Manatees in Florida – Elephants of the Sea
The West Indian Manatee resides in and around Florida during the colder months of the year. Manatees are mammals and tend to be very seal-like in appearance. They normally have a greyish-brown colour, with thick wrinkled skin, and stiff whiskers on their upper lip. Most manatees have algae growing on their skin, which provides them with protection against the sun. Their flat tails are used as propellers as they move through shallow water, with their front flippers guiding the way. Even though manatees have small eyes and no visible ears they also have very good eyesight and hearing.
These large animals are herbivores and their diet consists mainly of sea grass and fresh water vegetables. They eat between 10-15% of their body’s weight each day using large molars to grind their food. These teeth will fall out and are replaced after they get worn out. The manatee population around Florida is estimated to be about 5000 animals, which are scattered in the warm shallow waters in rivers, bays or near the coast. In addition to the salt, brackish or fresh water that they live in freely in the area many are kept in captivity, for their own protection, since they have become an endangered species.
Manatees are naturally slow moving, gentle creatures and they spend the majority of their day resting and feeding. Their ability to communicate with each other via squeals and movements, such as rolling around when happy, can provide real pleasure to those that they allow to swim and snorkel close by. A full grown adult is between 10 and 12 ft. long, normally weighing between 1500-1800lbs with many growing to be as large as 3000lbs. Their lifespan can be anywhere from 50 to 60 years, with females normally becoming sexually mature by the time they are 9. Manatees go through a gestation period of between 12 and 13 months, after which they give birth to one calf (twins are extremely rare).
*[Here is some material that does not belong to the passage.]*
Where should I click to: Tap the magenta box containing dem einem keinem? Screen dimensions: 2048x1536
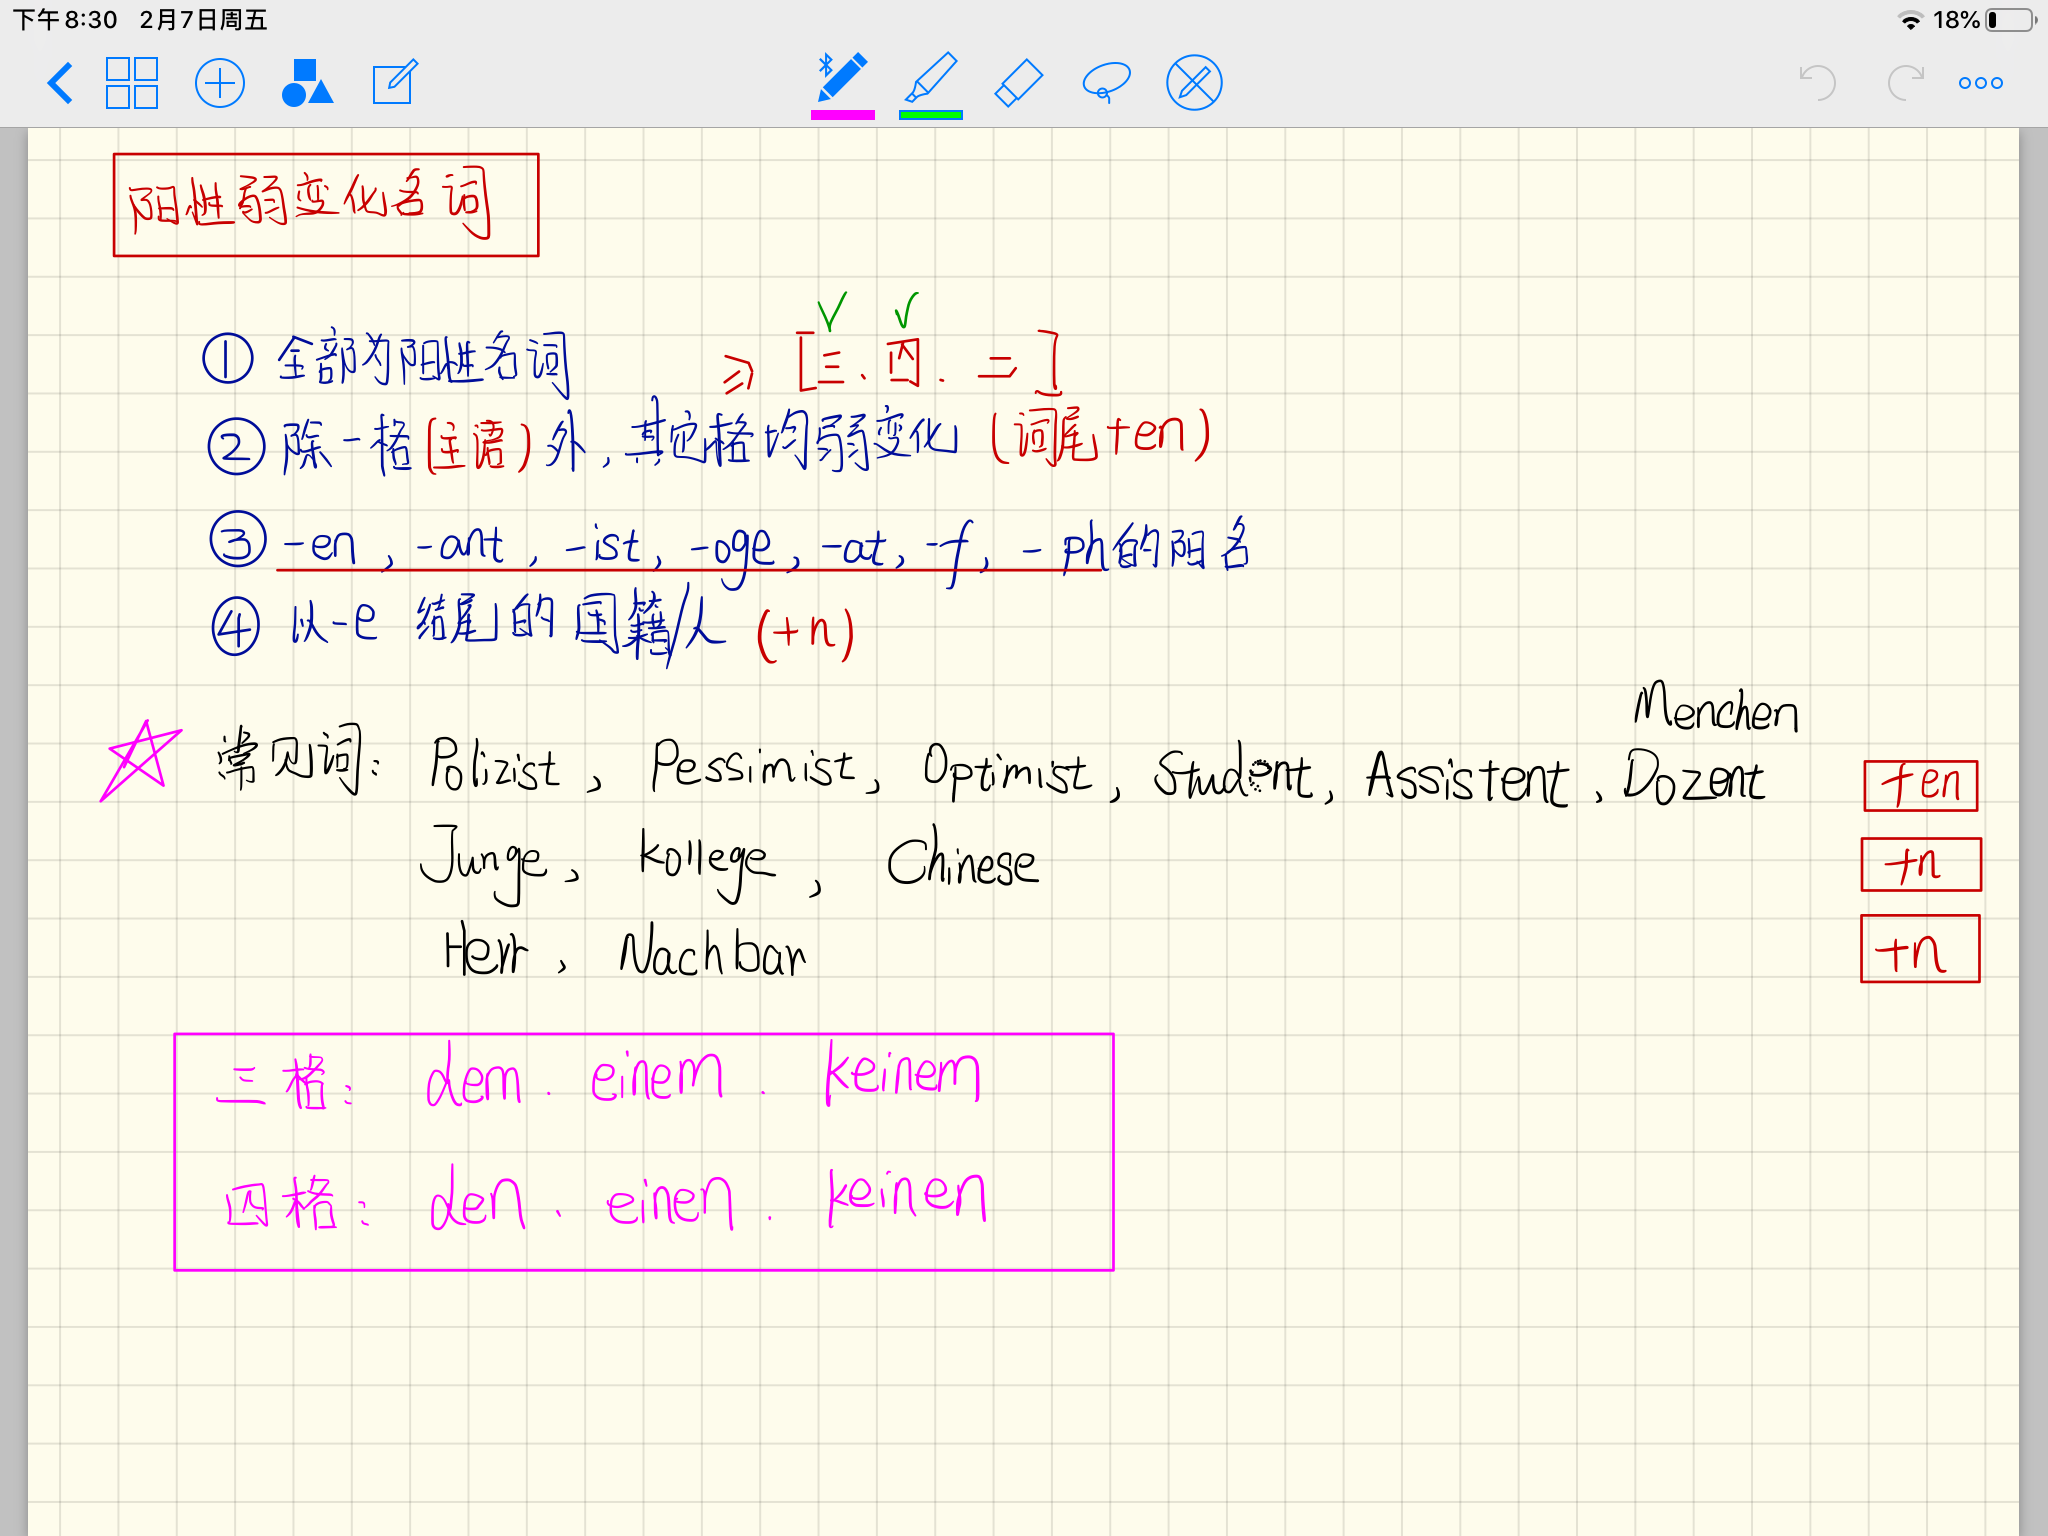pyautogui.click(x=644, y=1152)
The baby weighs between 60 and 70 lbs at birth, and the mother will continue to nurse and guide the infant until she believes that it will be able to take care of itself.
The sea cows normally choose to live in water which is between 3 and 7 ft. deep, using the coast as a breeding and sheltering area. Visitors to the Florida coast are surprised at the curiosity that these animals display, and love the fact that they initiate contact. Even though swimming and snorkelling around the manatees is encouraged, it is not wise to feed them as this makes them unable to survive well in the wild. Divers are not normally able to get very close to the animals because the bubbles caused from the gas scares them away.
The biggest danger to manatees around Florida is humans and, even though it is illegal to do so, many of them are still being hunted and killed for their meat and hide. The species continues to persevere and with the help of the laws which have been put into place to protect them, it is believed that there will soon be many more in the waters off the Florida coast.